Fig. 5: Effect of selective and conditional expression of ∆NIκBα in insulin-producing cells during the embryonic period on glucose tolerance, the degree of insulitis, β-cell mass (BCM), β-cell proliferation, and apoptosis in NOD/ToIβ mice.

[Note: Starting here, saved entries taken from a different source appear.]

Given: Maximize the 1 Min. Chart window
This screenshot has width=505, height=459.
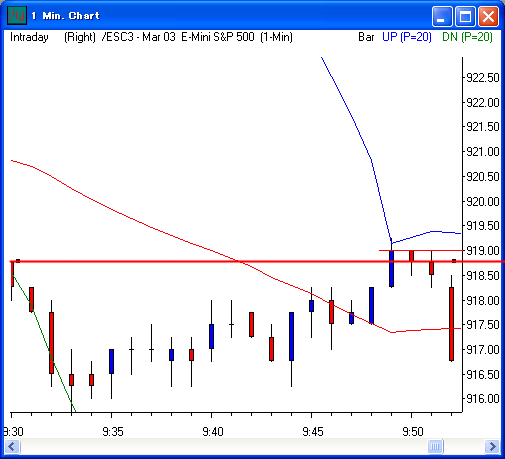Looking at the screenshot, I should (465, 16).
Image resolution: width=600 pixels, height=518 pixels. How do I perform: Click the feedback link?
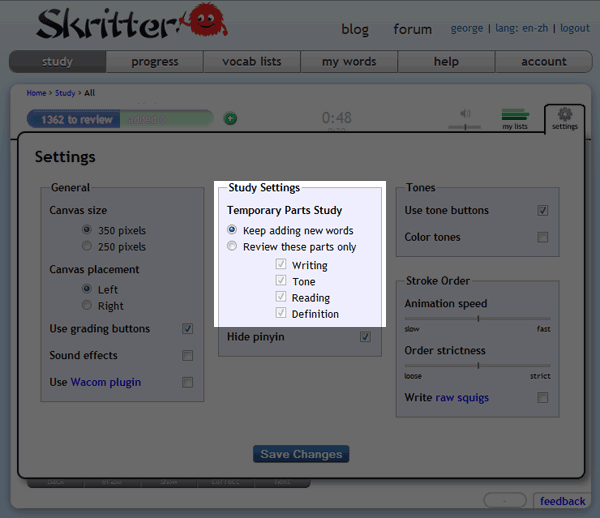(x=562, y=501)
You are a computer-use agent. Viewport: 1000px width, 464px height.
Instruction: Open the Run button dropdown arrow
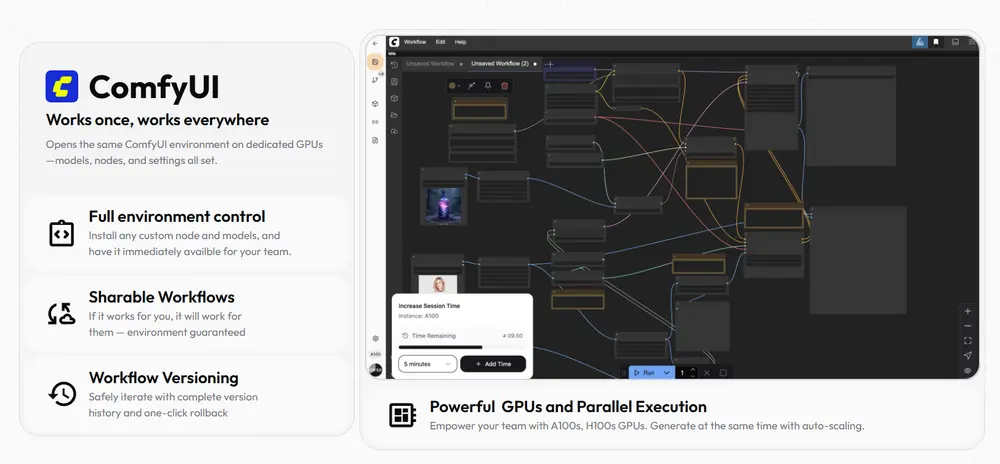coord(667,372)
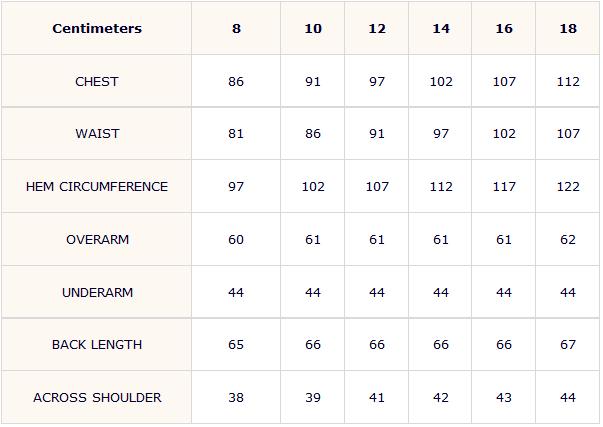Click across shoulder value 41 for size 12
Screen dimensions: 603x427
point(376,397)
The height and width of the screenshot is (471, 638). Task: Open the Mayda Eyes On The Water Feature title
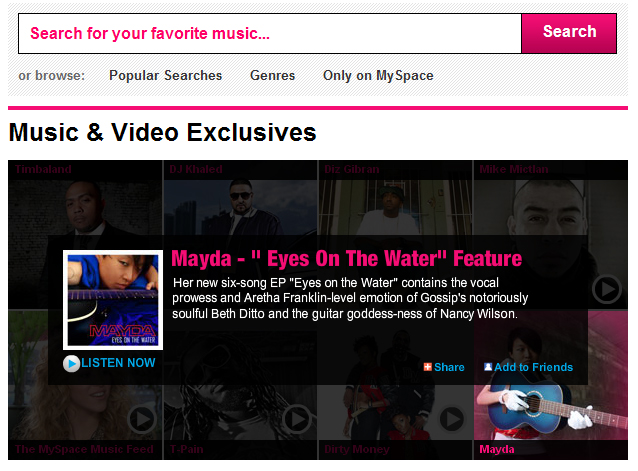tap(346, 259)
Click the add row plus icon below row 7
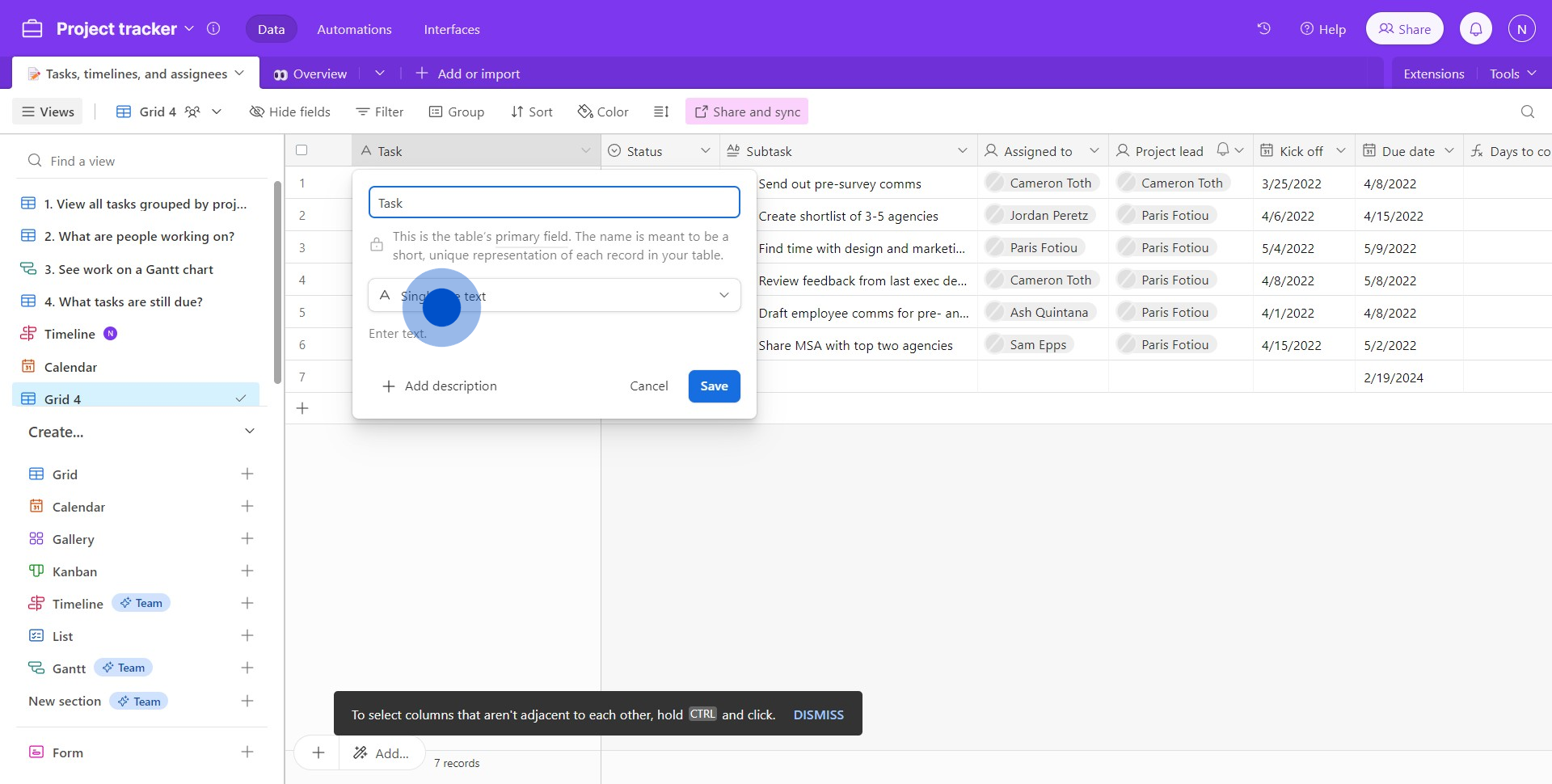Viewport: 1552px width, 784px height. [302, 409]
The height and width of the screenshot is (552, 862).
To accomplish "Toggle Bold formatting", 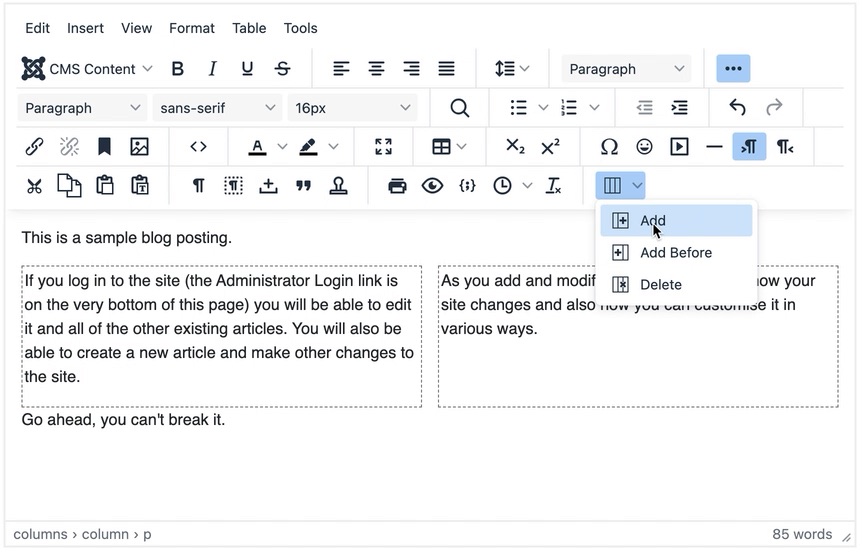I will point(178,69).
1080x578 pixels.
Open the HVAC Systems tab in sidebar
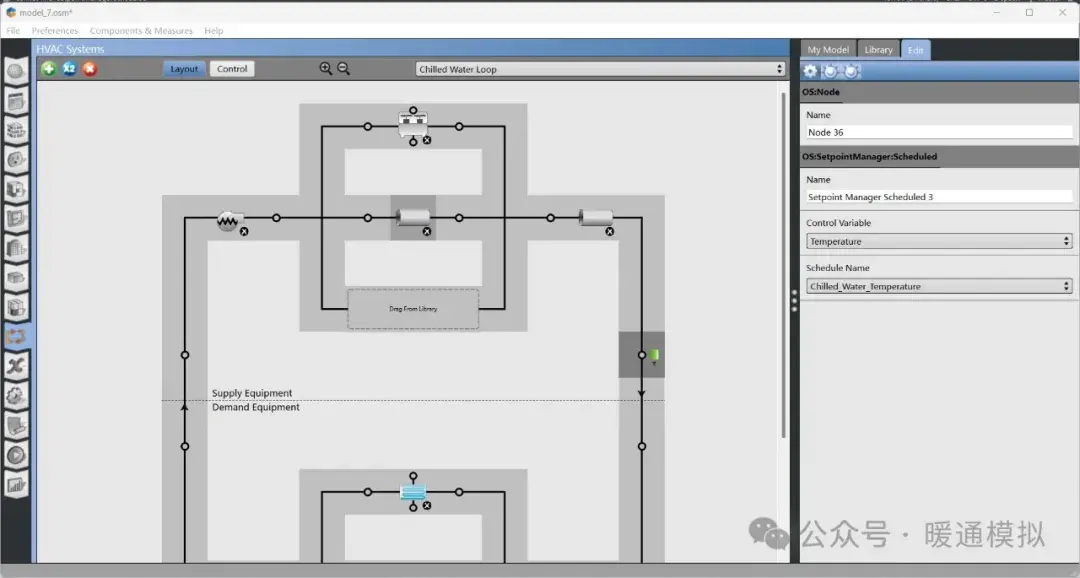pos(16,336)
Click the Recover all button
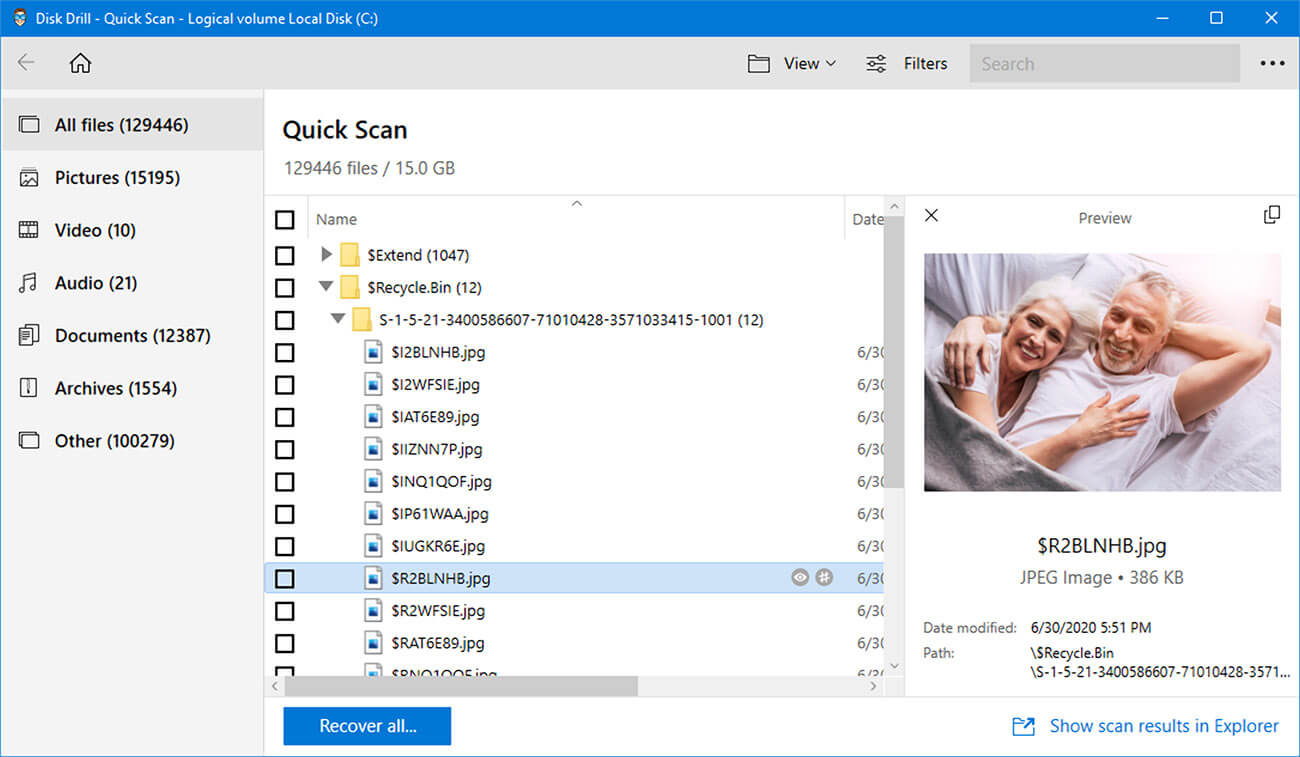The image size is (1300, 757). click(x=366, y=725)
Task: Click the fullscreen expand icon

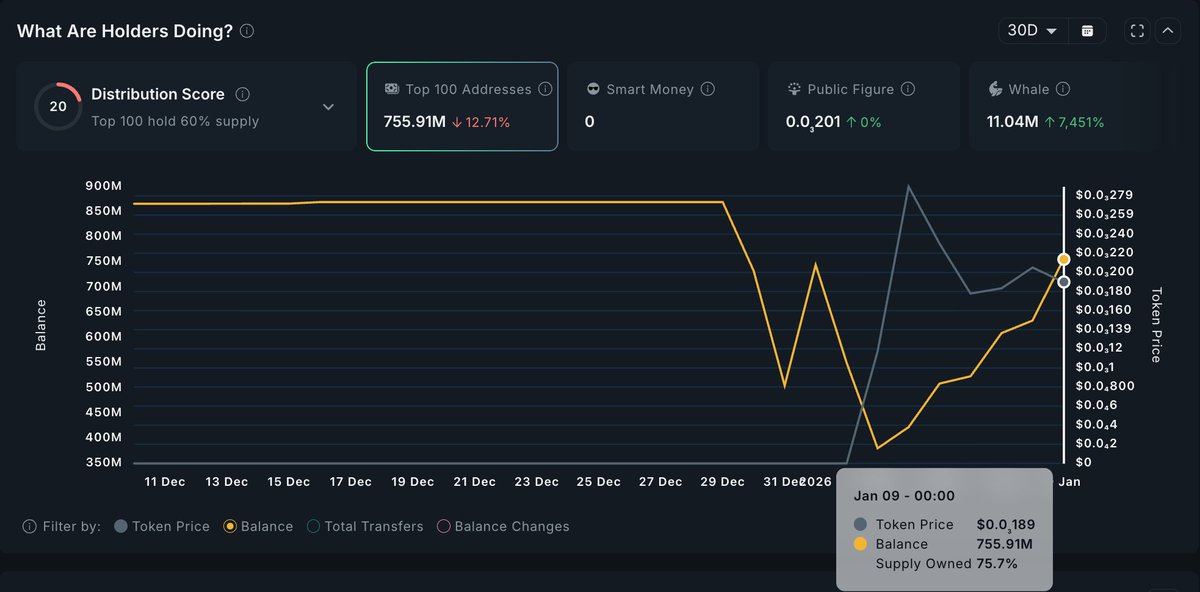Action: point(1137,30)
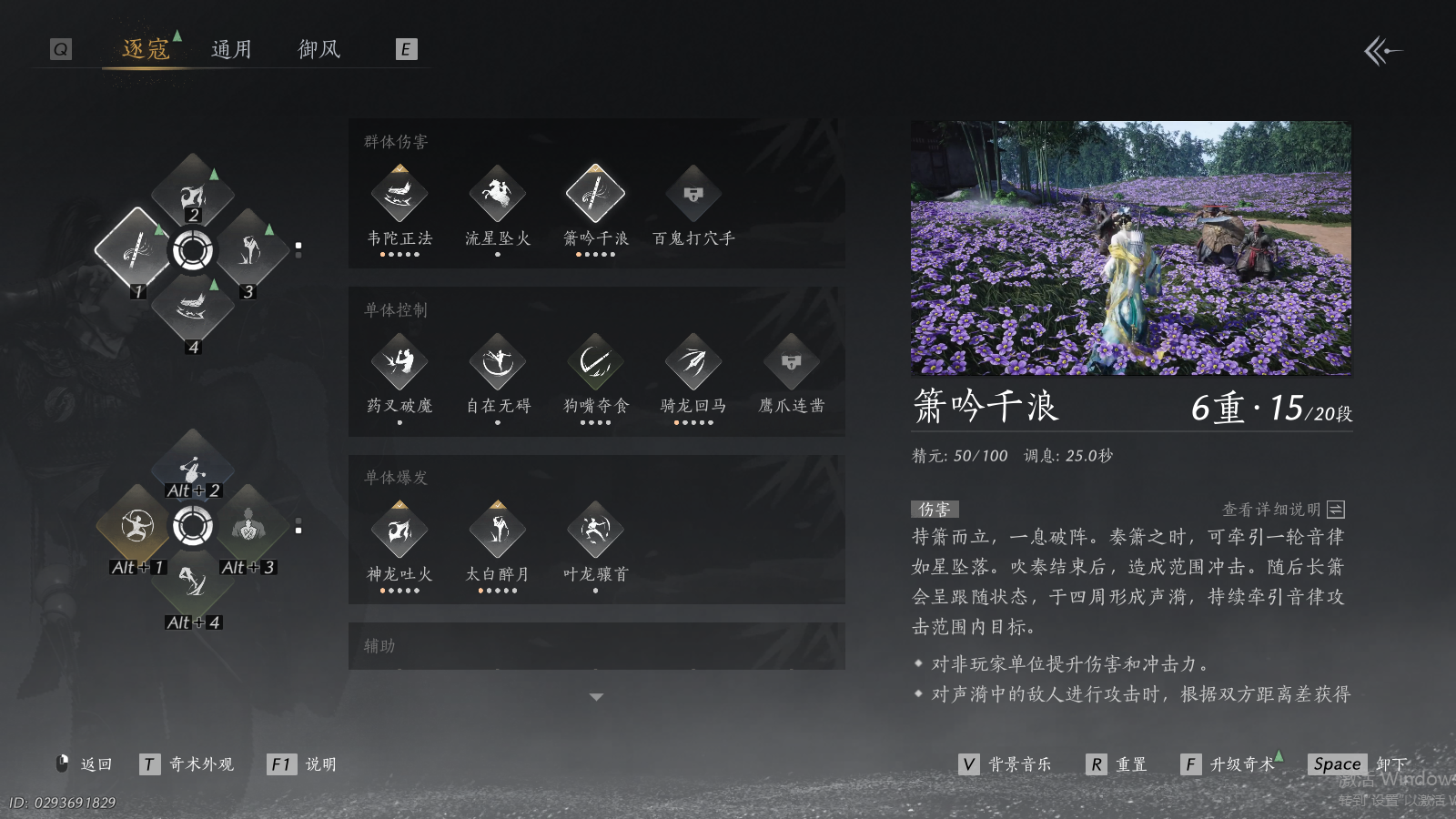
Task: Select the 骑龙回马 skill icon
Action: (x=693, y=362)
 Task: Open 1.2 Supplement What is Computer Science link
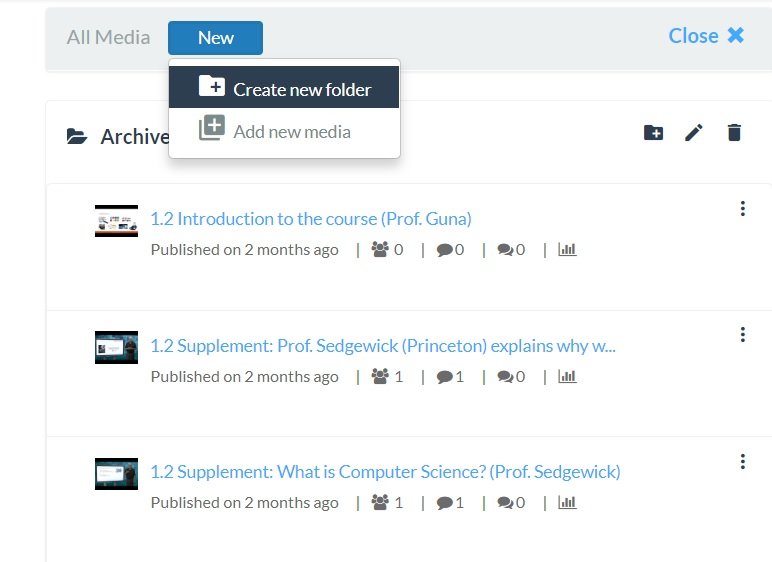point(385,472)
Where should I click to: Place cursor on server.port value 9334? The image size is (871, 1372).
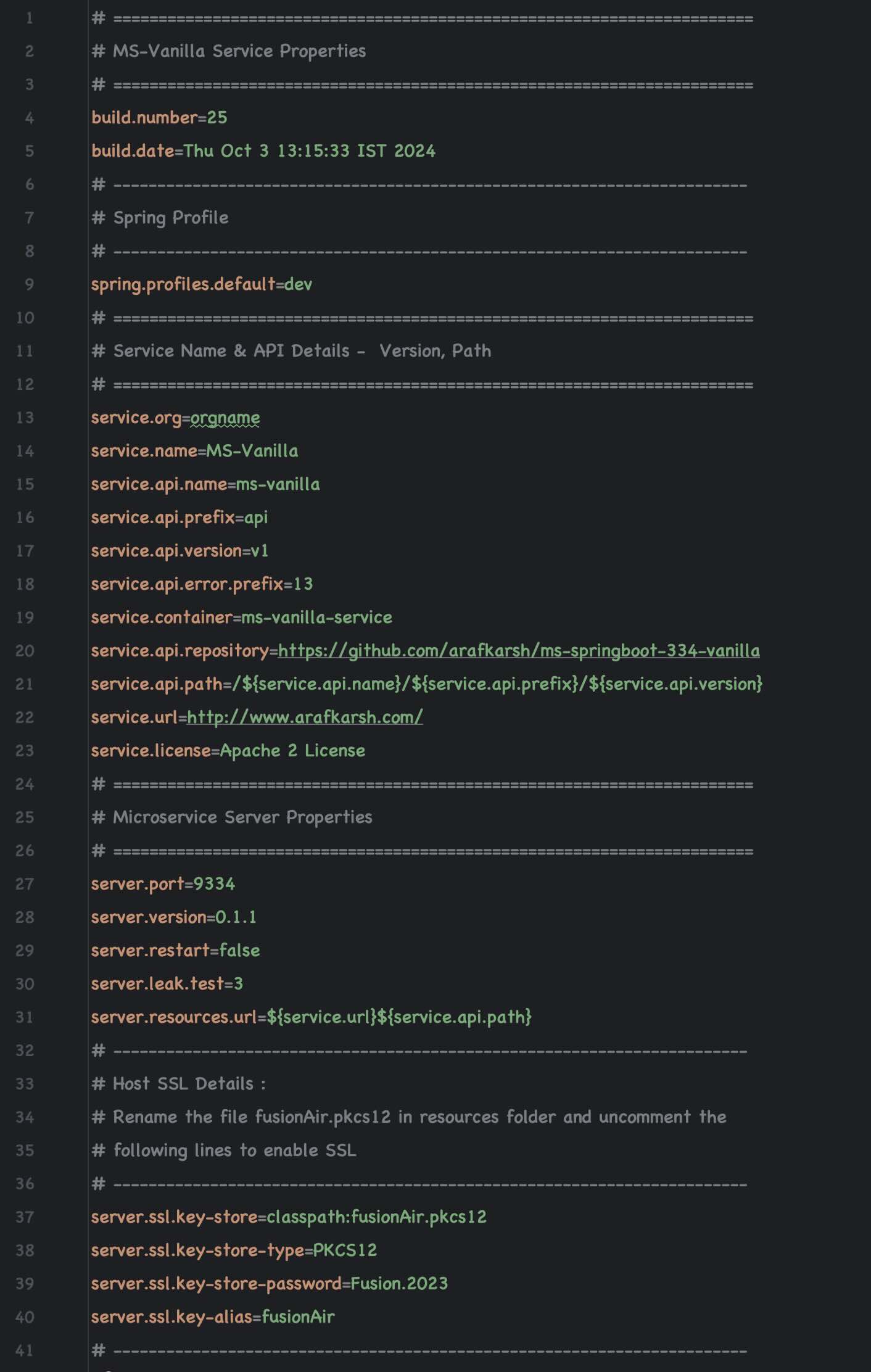coord(214,883)
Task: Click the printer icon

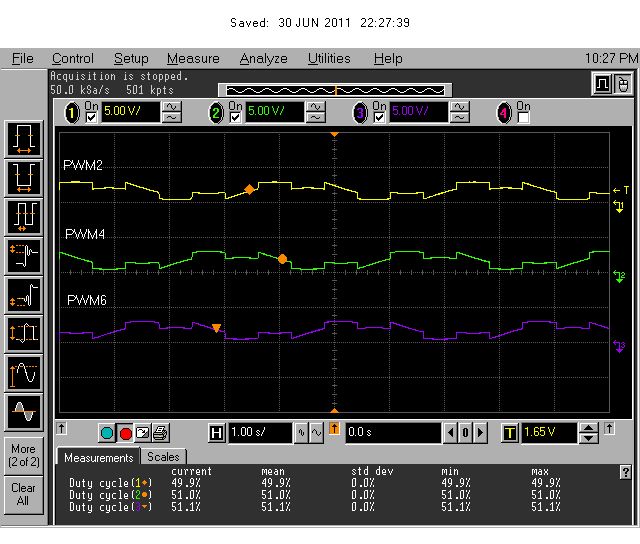Action: click(x=160, y=433)
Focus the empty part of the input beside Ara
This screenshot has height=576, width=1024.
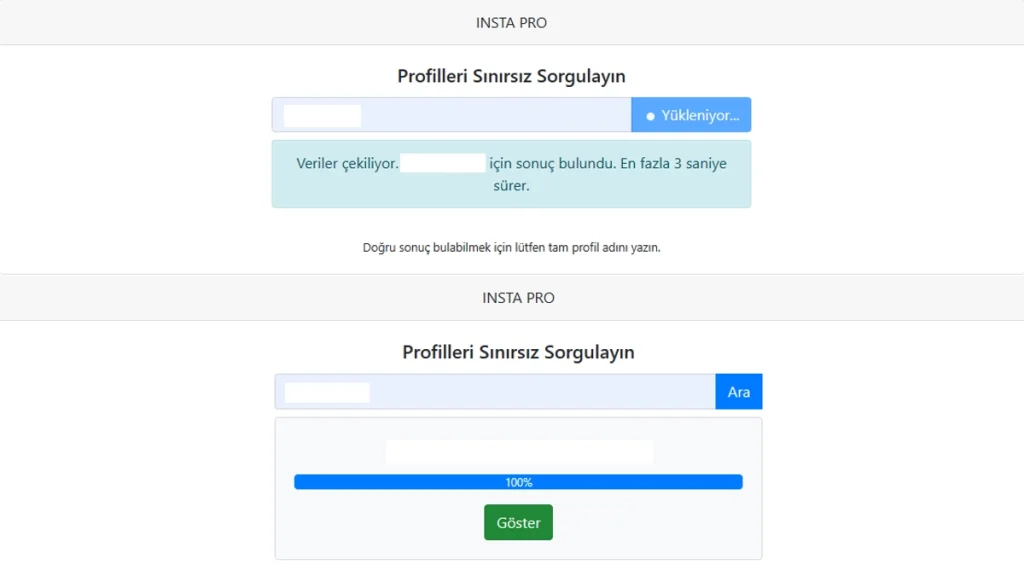click(542, 392)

A Experimental design: NOD/ToIβ or NOD/LtJ female mice were exposed to Dox during the fetal period until birth (E11–P1). IPGTT was performed at 4 (B), 9 (D), or 14 (F) weeks of age. After an overnight fast, mice were injected with 2 g/kg D-glucose and blood samples were collected at 0, 15, 30, 60, and 120 mins post-loading, and glucose levels were measured. The results are presented as the mean ± SEM of data pooled from untreated controls (black lines, n = 10–16), Dox-treated E11–P1 (red lines, n = 12–13). *P < 0.05 vs control. C, E, G Insulitis scores calculated for 4, 9, and 14 weeks of age: C control, (487 islets, n = 5), E11–P1 (436 islets, n = 5) at 4 weeks; at 9 weeks (E): control (249 islets, n = 4), E11–P1 (457 islets, n = 5); and at 14 weeks (G): control (336 islets, n = 5), E11–P1 (169 islets, n = 6). Values are mean ± SEM. *P < 0.04, **P < 0.009 vs control. H BCM was determined and is presented in milligrams: mice were sacrificed on P1: n = 3; P12: n = 4; 4 weeks: n = 3–5; 9 weeks: n = 3–5 and 14 weeks: n = 3–4): controls (empty bars) or Dox-treated (hatched bars). Values are mean ± SEM. *P < 0.05, **P < 0.01 vs control. I, K, M β-cell proliferation was assessed by co-staining for Ki67, insulin, and calculated as a percent of Ki67-positive nuclei in insulin-positive cells out of the total number of insulin-positive cells per mouse. I P1 (n = 4–5, ~4550 β-cells); K P12 (n = 4, ~7550 β-cells); M 4 weeks (n = 3–4, ~8400 β-cells). J, L, N β-cell apoptosis was assessed using TUNEL assay and co-staining for insulin and calculated as a percent of TUNEL-positive nuclei in insulin-positive cells out of the total number of insulin-positive cells per mouse. J P1 (n = 4–5, ~4600 β-cells); L P12 (n = 4, ~9750 β-cells); N 4 weeks (n = 3–4, ~16,400 β-cells). *P < 0.05.